[Texto fornecido]

* * * *

Observatório Psicanalítico-Editorial outubro/2022

Ensaios sobre acontecimentos sociopolíticos, culturais e institucionais do Brasil e do Mundo. 

Sódepois 30 – Outubro/2022

Quero a utopia, quero tudo e mais

Quero a felicidade dos olhos de um pai

Quero a alegria muita gente feliz

Quero que a justiça reine em meu país

Quero a liberdade, quero o vinho e o pão

Quero ser amizade, quero amor, prazer

Quero nossa cidade sempre ensolarada

Os meninos e o povo no poder, eu quero ver (…)

(Coração Civil, Milton Nascimento e Fernando Brant)

Desde tempos longínquos somos uma espécie que conta histórias. Dos primeiros gestos aos corpos que dançam. Das narrativas orais ao redor do fogo aos grupos de leitura. Do balbucio às canções. Contando histórias nos reconhecemos e relembramos quem somos. Pelo fluxo das partilhas nutrimos as engrenagens da memória, do sonho, da imaginação, reacendemos a esperança. 

Brasil, 1981. Milton Nascimento e Fernando Brant compõem uma ode à utopia: a música Coração Civil. O peso dos anos de chumbo fazia ruir a ditadura em nosso país. Nos anos seguintes as ações pelas “Diretas Já” estariam nas ruas clamando por democracia. Em 1988 a Constituição Cidadã é promulgada. Entrávamos em um novo tempo, prenhe de desejos de mudança, do resonhar as coisas boas que o homem fez e faz. A letra de Coração Civil pede pela inspiração no sonho de amor Brasil, fala sobre São José da Costa Rica. Os poetas referiam-se ao pacto de Direitos Humanos da Organização dos Estados Americanos (OEA) e também exaltavam o país que abolira as Forças Armadas para investir na educação e na saúde da população: “Sem polícia, nem a milícia, nem feitiço, cadê poder?”, canta o coração de Milton Nascimento, nosso aniversariante do mês de outubro. 

O hino pacifista anuncia a quem cabe o poder numa democracia: ao povo compromissado com as novas gerações. Querer “a utopia e tudo e mais” é o que permite mirar além, é um chamado para abraçarmos a vida com afinco. Nossa História Brasileira recente tem sido atravessada pelo vilipêndio da palavra, por gestos que rebaixam a condição humana, agridem a floresta e seus habitantes, ferem nosso olhar com objetos que simbolizam não o amor, mas a desagregação. Não se faz laço social usando granadas, fuzis, bloqueando  estradas com atos truculentos ou armando a população com revólveres e lixo fake. Para a maioria dos eleitores brasileiros esse tipo de representação social não tem mais lugar. Nossa primeira utopia talvez seja essa: um trabalho de substituição do que nos simboliza como país, como povo brasileiro. Dar ao imaginário coletivo o presente de representações de pertencimento e amálgama. Como o artista Banksy, trocar a imagem das granadas por flores, as ofensas por abraços, e os livros serem a nossa munição.

* * * *

[Tarefas e exercícios]
a - Redigite, sem alterações, o trecho do texto fornecido que vai de "Quero a alegria" até "quero ver (…)".
b - De acordo com o texto fornecido, em que ano Milton Nascimento e Fernando Brant compuseram a música Coração Civil?
As linhas que vêm depois deste ponto são material independente do texto.

* * * *

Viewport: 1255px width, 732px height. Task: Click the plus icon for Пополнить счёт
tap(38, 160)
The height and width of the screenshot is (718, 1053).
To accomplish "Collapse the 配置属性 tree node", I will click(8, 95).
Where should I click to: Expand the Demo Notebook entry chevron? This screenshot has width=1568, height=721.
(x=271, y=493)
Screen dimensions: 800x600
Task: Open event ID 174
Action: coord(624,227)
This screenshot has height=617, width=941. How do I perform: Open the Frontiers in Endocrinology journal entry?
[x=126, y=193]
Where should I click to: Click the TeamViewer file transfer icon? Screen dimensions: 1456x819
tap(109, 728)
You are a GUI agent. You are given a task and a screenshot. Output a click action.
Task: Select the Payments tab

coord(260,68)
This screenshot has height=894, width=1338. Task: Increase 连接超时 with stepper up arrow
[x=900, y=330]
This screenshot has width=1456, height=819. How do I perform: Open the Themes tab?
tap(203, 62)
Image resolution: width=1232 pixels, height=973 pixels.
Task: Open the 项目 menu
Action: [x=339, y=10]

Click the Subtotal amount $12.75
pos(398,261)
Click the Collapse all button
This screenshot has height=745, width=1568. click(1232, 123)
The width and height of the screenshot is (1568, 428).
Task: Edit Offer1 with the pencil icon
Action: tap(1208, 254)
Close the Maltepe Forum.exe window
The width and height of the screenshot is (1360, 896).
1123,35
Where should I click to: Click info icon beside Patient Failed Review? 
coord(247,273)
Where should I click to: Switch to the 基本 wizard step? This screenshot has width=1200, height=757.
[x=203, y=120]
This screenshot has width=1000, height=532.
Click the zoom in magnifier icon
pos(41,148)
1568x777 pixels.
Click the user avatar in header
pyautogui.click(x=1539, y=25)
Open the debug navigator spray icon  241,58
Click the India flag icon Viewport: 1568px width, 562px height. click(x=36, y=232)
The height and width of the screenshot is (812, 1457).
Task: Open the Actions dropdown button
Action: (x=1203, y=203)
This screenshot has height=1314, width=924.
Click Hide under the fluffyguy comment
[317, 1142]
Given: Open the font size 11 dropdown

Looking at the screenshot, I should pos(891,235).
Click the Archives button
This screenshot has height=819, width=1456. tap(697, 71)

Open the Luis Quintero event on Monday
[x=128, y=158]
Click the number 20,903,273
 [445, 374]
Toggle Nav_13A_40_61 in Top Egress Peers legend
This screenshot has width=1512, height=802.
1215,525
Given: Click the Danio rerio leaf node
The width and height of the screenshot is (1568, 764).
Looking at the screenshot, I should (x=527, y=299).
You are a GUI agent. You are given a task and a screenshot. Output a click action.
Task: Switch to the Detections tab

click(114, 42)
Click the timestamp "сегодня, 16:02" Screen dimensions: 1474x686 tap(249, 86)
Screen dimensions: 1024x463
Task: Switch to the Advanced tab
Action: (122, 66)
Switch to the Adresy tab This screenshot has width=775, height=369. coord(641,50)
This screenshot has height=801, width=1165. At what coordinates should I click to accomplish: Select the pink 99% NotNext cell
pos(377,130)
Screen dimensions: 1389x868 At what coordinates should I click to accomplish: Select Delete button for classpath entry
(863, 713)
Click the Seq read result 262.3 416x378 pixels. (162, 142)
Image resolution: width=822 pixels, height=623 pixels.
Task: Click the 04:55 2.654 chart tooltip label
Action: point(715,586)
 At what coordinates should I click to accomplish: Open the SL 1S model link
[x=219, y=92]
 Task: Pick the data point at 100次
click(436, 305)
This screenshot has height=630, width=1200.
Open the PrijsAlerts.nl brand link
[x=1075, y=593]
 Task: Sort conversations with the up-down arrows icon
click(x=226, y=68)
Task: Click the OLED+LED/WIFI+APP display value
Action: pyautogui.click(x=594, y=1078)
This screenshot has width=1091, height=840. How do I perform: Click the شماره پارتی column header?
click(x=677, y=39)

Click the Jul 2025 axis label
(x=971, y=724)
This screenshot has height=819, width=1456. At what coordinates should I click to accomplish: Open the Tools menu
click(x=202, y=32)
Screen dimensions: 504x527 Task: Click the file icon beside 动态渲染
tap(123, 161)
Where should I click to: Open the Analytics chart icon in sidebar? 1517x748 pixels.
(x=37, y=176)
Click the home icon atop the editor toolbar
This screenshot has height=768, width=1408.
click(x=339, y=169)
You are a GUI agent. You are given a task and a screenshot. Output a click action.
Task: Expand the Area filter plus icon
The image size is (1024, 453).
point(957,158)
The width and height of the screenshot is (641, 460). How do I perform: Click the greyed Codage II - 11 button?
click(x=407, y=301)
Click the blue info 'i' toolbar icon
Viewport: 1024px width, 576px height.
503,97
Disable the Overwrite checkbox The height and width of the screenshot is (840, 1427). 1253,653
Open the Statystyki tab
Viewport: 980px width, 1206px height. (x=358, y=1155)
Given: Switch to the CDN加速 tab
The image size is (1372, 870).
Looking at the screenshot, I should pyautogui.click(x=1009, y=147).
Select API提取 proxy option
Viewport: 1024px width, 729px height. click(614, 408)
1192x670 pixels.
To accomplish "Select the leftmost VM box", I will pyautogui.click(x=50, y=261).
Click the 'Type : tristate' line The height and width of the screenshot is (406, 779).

* * * *

[Resolução das tarefas]
a -
Quero a alegria muita gente feliz

Quero que a justiça reine em meu país

Quero a liberdade, quero o vinho e o pão

Quero ser amizade, quero amor, prazer

Quero nossa cidade sempre ensolarada

Os meninos e o povo no poder, eu quero ver (…)

b - Em 1981.